Une collection qui bouscule les codes
Le créateur néerlandais, connu pour son approche anti-consumériste, propose une collection audacieuse où les corps sont exposés à travers des tissus seconde peau et des jeux de trompe-l'œil anatomiques. Les silhouettes défient les conventions :
- Body orange moulant aux accents fétichistes
- Veste masculine transformée en armure souple sans pantalon
- Manteau blanc surdimensionné aux volumes sculpturaux
Une nouvelle approche de la transgression
"La mode doit retrouver sa capacité à déranger", affirme Lantink, qui refuse la provocation marketing au profit d'une démarche plus authentique.
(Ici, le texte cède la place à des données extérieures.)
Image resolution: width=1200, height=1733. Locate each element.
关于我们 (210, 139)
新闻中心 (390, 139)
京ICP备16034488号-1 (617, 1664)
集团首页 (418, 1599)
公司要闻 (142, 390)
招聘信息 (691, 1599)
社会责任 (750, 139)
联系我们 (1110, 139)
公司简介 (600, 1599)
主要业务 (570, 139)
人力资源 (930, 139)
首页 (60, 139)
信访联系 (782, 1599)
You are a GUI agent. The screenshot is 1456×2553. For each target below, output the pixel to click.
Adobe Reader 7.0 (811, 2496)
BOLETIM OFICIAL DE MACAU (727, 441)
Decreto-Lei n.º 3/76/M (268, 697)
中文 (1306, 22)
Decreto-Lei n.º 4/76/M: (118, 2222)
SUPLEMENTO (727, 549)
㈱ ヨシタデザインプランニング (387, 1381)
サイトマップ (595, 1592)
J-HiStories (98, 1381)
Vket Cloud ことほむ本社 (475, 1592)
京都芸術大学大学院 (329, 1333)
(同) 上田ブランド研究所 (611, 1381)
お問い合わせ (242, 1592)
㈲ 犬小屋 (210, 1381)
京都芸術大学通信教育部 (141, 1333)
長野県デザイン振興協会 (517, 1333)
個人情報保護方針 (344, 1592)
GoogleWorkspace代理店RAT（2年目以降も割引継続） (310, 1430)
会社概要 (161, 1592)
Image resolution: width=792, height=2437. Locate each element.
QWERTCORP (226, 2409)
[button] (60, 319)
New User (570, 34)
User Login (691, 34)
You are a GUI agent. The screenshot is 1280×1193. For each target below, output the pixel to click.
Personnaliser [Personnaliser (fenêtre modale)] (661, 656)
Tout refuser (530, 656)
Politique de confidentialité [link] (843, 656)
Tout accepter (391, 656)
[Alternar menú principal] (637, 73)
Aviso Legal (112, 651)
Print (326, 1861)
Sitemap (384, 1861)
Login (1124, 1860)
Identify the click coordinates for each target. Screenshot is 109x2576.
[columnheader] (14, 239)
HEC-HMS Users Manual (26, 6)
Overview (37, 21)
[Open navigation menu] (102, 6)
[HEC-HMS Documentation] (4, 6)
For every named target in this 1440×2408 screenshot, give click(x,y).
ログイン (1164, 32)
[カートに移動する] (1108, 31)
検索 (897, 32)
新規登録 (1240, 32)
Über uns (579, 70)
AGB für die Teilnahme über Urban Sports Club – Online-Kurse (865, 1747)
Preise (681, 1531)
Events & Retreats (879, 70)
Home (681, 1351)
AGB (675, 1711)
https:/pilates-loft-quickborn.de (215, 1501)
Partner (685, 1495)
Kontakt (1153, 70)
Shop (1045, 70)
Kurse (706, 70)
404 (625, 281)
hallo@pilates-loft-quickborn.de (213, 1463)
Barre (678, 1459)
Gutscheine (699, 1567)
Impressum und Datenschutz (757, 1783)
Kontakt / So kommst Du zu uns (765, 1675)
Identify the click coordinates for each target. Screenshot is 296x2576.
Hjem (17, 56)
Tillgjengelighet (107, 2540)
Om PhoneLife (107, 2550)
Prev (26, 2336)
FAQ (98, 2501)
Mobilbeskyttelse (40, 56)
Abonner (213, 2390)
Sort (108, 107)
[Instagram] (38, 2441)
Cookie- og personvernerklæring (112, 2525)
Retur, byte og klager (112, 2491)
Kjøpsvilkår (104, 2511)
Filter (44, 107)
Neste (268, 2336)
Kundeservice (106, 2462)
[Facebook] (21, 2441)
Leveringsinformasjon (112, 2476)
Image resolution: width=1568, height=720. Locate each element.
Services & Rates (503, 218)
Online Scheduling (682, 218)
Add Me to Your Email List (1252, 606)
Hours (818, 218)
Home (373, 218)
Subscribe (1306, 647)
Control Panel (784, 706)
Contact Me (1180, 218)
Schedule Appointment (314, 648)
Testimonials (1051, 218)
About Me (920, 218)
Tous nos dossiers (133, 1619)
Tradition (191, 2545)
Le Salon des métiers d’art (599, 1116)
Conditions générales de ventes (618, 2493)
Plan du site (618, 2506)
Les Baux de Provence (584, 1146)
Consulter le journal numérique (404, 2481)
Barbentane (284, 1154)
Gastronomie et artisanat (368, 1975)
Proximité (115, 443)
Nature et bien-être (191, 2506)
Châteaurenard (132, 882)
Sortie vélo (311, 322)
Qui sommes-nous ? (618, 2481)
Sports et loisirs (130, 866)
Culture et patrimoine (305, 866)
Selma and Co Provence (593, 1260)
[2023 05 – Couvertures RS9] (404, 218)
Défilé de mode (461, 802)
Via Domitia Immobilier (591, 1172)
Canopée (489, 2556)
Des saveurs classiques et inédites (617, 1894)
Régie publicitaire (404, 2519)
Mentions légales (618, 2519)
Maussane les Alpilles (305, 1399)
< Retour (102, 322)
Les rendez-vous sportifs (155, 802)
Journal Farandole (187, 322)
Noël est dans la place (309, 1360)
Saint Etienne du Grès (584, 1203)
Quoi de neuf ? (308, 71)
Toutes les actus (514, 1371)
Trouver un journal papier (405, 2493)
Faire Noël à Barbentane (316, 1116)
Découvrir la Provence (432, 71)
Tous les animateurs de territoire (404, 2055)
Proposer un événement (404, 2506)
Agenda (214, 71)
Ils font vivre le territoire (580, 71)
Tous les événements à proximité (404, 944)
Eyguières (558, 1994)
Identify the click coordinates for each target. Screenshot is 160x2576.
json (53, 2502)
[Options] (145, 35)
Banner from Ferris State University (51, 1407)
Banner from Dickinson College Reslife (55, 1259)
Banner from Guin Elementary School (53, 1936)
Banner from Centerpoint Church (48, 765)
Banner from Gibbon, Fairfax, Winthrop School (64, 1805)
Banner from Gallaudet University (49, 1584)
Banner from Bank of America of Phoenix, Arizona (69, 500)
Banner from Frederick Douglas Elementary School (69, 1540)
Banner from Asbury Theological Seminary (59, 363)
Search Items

Sa vision repose sur :
- La confusion délibérée entre peau et tissu
- L'effacement des frontières homme-femme
- L'exposition assumée de la vulnérabilité
Un héritage réinventé
Spécialiste de l'upcycling, Lantink partage avec Gaultier le refus des hiérarchies entre haute couture et streetwear. Cette nomination symbolise la volonté de la maison de renouer avec son esprit punk originel, tout en l'adaptant aux enjeux contemporains.
Dans un contexte où la provocation est devenue monnaie courante, Lantink propose une nouvelle forme de transgression basée sur le désordre sensible plutôt que sur le scandale gratuit, réaffirmant ainsi la position avant-gardiste de la maison parisienne.